Comedy (from the Greek: ?, k?m?día) is a genre of fiction consisting of discourses or works intended to be humorous or amusing by inducing laughter, especially in theatre, film, stand-up comedy, television, radio, books, or any other entertainment medium. The term originated in Ancient Greece: in Athenian democracy, the public opinion of voters was influenced by political satire performed by comic poets in theaters. The theatrical genre of Greek comedy can be described as a dramatic performance pitting two groups, ages, genders, or societies against each other in an amusing agon or conflict. Northrop Frye depicted these two opposing sides as a "Society of Youth" and a "Society of the Old." A revised view characterizes the essential agon of comedy as a struggle between a relatively powerless youth and the societal conventions posing obstacles to his hopes. In this struggle, the youth then becomes constrained by his lack of social authority, and is left with little choice but to resort to ruses which engender dramatic irony, which provokes laughter.

Satire and political satire use comedy to portray persons or social institutions as ridiculous or corrupt, thus alienating their audience from the object of their humor. Parody subverts popular genres and forms, critiquing those forms without necessarily condemning them.
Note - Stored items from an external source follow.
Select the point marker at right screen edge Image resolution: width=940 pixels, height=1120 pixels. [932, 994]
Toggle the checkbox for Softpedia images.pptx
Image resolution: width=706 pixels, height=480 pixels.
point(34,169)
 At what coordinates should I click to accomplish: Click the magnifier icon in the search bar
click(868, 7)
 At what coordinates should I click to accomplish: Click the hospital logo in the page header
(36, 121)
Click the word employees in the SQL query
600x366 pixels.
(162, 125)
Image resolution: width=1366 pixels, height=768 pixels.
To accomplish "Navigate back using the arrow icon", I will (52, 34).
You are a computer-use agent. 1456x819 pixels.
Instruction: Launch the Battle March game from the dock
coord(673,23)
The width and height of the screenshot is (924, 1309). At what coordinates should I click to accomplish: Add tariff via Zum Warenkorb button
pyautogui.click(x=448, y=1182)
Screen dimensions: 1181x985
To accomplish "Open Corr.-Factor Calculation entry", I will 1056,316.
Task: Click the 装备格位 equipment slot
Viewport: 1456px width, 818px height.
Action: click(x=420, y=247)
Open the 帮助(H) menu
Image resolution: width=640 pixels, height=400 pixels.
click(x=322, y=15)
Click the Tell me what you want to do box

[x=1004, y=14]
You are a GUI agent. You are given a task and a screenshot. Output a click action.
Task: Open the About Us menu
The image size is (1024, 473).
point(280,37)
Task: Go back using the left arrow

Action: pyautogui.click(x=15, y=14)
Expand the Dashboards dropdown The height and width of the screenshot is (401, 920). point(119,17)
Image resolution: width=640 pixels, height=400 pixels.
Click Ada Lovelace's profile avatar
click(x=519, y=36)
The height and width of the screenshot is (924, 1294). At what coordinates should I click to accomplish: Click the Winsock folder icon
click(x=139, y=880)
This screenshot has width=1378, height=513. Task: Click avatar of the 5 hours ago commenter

Other forms of comedy include screwball comedy, which derives its humor largely from bizarre, surprising (and improbable) situations or characters, and black comedy, which is characterized by a form of humor that includes darker aspects of human behavior or human nature. Similarly scatological humor, sexual humor, and race humor create comedy by violating social conventions or taboos in comic ways. A comedy of manners typically takes as its subject a particular part of society (usually upper-class society) and uses humor to parody or satirize the behavior and mannerisms of its members. Romantic comedy is a popular genre that depicts burgeoning romance in humorous terms and focuses on the foibles of those who are falling in love. (Full article...)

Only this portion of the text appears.